The resulting fix suggestion is stored by the code scanning backend for rendering alongside the alert in pull request views, with caching implemented to optimize LLM compute resources.
The Prompts and Output structure
The technology’s foundation is a request for a Large Language Model (LLM) encapsulated within an LLM prompt. CodeQL static analysis identifies a vulnerability, issuing an alert pinpointing the problematic code location and any pertinent locations. Extracted information from the alert forms the basis of the LLM prompt, which includes:
- General details regarding the vulnerability type, often derived from the CodeQL query help page, offer an illustrative example of the vulnerability and its remediation.
- The source-code location and contents of the alert message.
- Pertinent code snippets from various locations along the flow path, as well as any referenced code locations mentioned in the alert message.
- Specification outlining the expected response from the LLM.
The model is then asked to show how to edit the code to fix the vulnerability. A format is outlined for the model’s output to facilitate automated processing. The model generates Markdown output comprising several sections:
- Comprehensive natural language instructions for addressing the vulnerability.
- A thorough specification outlining the necessary code edits, adhering to the predefined format established in the prompt.

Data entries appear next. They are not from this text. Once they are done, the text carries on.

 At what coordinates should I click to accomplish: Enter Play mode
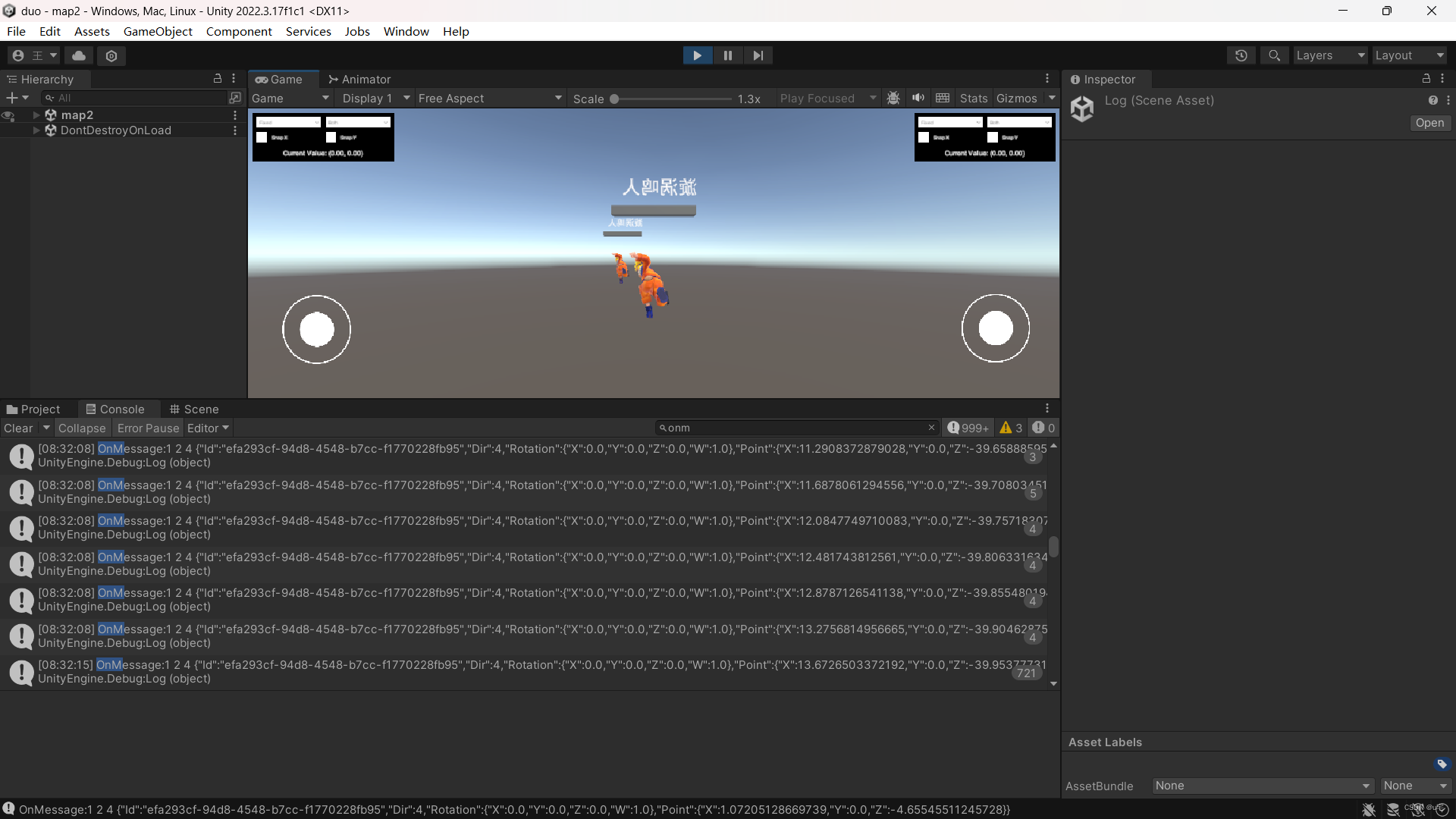click(697, 55)
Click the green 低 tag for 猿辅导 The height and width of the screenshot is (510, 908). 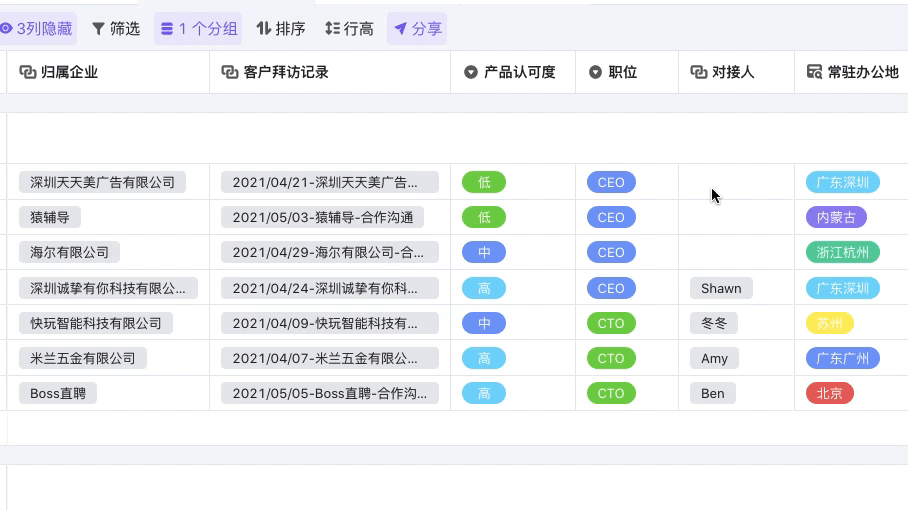click(484, 217)
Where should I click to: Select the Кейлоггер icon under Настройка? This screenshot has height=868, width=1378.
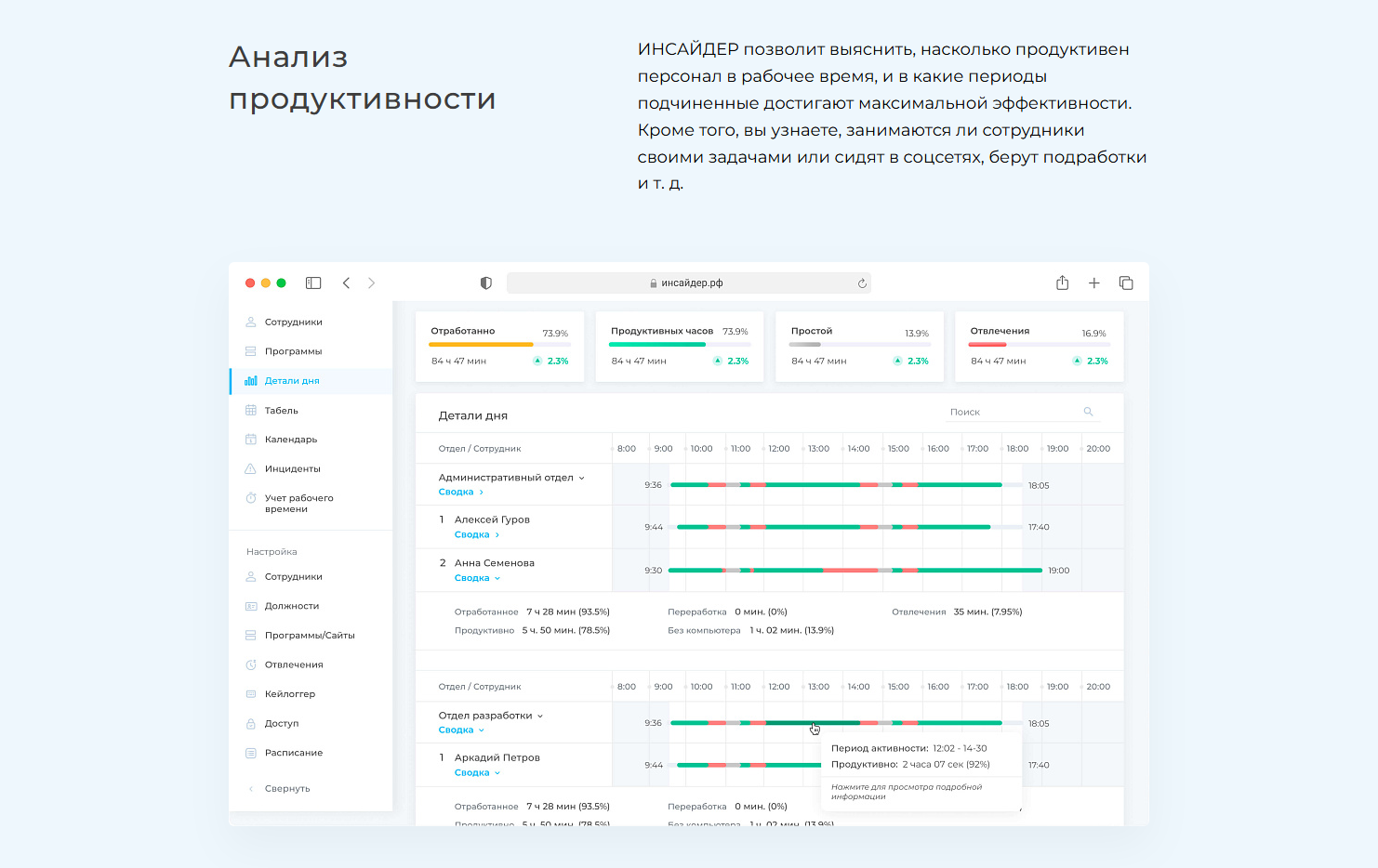(250, 693)
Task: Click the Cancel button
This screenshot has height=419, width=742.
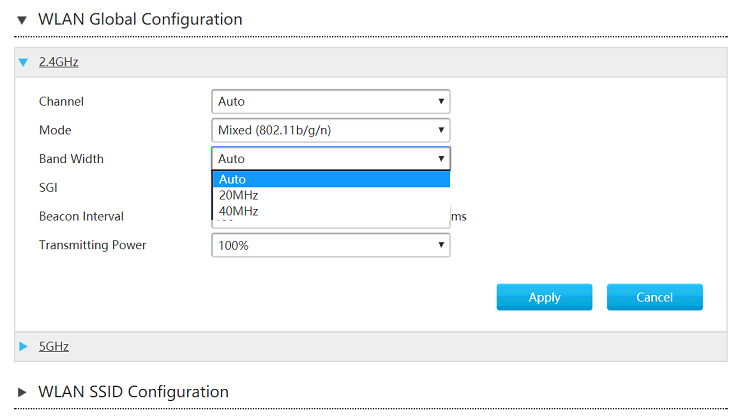Action: [654, 297]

- An enumeration of dependencies is required to be integrated into the project, particularly relevant if the fix incorporates a third-party sanitization library not currently utilized in the project.
Examples
Below is an example demonstrating autofix’s capability to propose a solution within the codebase while offering a comprehensive explanation of the fix:
Here is another example demonstrating the capability of autofix:
The examples have been taken from GitHub’s official documentation for Autofix.
Conclusion
Code Scanning Autofix marks an amazing development in automating vulnerability remediation, enabling developers to address security threats swiftly and efficiently. With its AI-powered suggestions, and seamless integration into the development workflow, it can empower developers to prioritize security without sacrificing productivity!